Databases searched were Cochrane Pain, Palliative & Supportive Care Group Trials Register; The Cochrane Central Register of Controlled Trials (CENTRAL); MEDLINE; EMBASE; CancerLIT; CINAHL; National Research Register; CenterWatch clinical trials listing service; Current Controlled Trials; National Institutes of Health Clinical Trials Databases; BioMed; Glaxo Wellcome Clinical Trials Register; National electronic Library for Health (NeLH); System for Information on Grey Literature in Europe (SIGLE); Dissertation Abstracts OnDisc; Index to Theses (ASLIB Index); Proquest Digital Dissertations; Cochrane Database of Systematic Reviews (CDSR); and Database of Abstracts of Reviews of Effects (DARE).

• Studies were included if they
  • Involved patients of any age and gender with cancer pain that was chronic and of any intensity and any pain with a malignant etiology. (Etiology could be primary or secondary malignancy, solid or hematologic).
  • Involved patients in a home, outpatient, or inpatient setting.
• Studies were excluded if they involved patients who took methadone for the suppression of cough or patients taking or who had taken methadone for rehabilitation from opioid dependence.
• Of studies retrieved, author analyzed only randomized, controlled trials that assessed symptom control of cancer pain. The control group could be a placebo or an active control. Active controls included any opioid other than methadone, another analgesic, or an adjuvant analgesic. Author accepted published and unpublished trials and, in determining eligibility, established no size restriction.
• Six of the analyzed studies used only the oral route.
  • Three studies compared methadone to morphine.
  • One study compared methadone to a methadone-ibuprofen combination.
  • One study compared methadone to dextromoramide or pethidine.
  • One study compared methadone to diamorphine with cocaine.
• Two of the analyzed studies compared oral and parenteral routes of administration.
  • One study compared IM morphine with IM methadone with oral methadone
  • One study compared methadone with morphine administered intravenously and orally.
• The final study the author analyzed compared methadone with morphine analgesia delivered by a patient-controlled IV infusion system.
• Starting doses, titration schedules, and pain scoring varied widely among analyzed studies.

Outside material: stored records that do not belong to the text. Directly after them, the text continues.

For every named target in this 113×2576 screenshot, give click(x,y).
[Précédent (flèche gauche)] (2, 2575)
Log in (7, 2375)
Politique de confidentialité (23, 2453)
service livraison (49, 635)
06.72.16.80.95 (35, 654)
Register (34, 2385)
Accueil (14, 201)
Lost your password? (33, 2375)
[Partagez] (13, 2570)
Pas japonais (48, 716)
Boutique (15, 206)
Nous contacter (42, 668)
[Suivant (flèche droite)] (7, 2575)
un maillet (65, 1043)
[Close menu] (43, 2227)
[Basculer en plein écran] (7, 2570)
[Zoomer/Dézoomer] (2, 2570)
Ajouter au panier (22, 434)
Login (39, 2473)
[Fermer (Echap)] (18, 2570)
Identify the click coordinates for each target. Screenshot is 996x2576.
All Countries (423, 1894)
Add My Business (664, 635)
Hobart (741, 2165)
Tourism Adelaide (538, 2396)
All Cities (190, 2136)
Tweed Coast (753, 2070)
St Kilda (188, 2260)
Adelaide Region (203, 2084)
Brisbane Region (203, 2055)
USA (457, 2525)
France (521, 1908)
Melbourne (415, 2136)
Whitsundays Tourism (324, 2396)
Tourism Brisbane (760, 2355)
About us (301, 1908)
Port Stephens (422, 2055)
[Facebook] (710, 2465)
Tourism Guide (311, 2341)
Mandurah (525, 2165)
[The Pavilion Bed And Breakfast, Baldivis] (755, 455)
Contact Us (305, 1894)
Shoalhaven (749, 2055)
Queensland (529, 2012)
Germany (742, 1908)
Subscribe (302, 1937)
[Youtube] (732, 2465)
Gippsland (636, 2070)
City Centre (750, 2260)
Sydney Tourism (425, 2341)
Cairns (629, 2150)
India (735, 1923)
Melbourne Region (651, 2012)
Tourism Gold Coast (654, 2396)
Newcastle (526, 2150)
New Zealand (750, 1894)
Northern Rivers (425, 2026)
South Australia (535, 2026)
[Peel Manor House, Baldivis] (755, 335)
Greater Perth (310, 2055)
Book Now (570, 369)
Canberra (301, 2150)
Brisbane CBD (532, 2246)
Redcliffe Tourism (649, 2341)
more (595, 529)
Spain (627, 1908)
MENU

• The sample included patients, of any age and gender, with cancer pain that was chronic and with a malignant etiology. (Etiology could be a primary or secondary malignancy, solid or hematologic). The pain could be of any intensity. Patients could have been at home or in an outpatient or inpatient setting.
• Patients were excluded from the study if they were taking methadone for suppression of cough or if they were taking or had taken methadone for rehabilitation from opioid dependence.
• Of the trials retrieved, the author analyzed nine randomized controlled trials (six double-blinded trials and two crossovers).
• The sample was composed of 459 recruits, of whom 392 completed the trials.
• All studies involved an active placebo (five morphine, one dextromoramide or pethidine, one diamorphine-cocaine mixture). In each study the starting dose was different, as was each titration regimen and each pain scale.
• Six trials were inpatient studies. Two were outpatient studies. Author added one outpatient study after the last review, to make a total of three outpatient studies analyzed.

Evidence suggests that methadone is an analgesic with an efficacy similar to that of morphine and with side effects that are similar to those of morphine. Although methadone is similar to morphine, the pharmacokinetics and pharmacodynamics of methadone make dose titration difficult. Methadone presents the risk of drug accumulation to toxic levels. There is a significant danger that the effect of methadone accumulation leading to delayed onset of adverse effects has not been represented. The majority of studies involved were single-dose comparisons or pertained to short-term use. Such comparisons fail to reproduce clinical practice; such studies do not reveal delayed adverse effects. One study, which compared methadone to morphine over 28 days, reported an increased rate of withdrawal from the methadone group. Withdrawal was due to side effects. Author drew no conclusion regarding the relative merits, in the management of various pain syndromes, of methadone compared to those of other opioids. The additional study found methadone to be as effective as morphine in the treatment of neuropathic pain, but not superior to morphine.

Few studies presented complete data sets regarding pain. No meta-analysis was possible.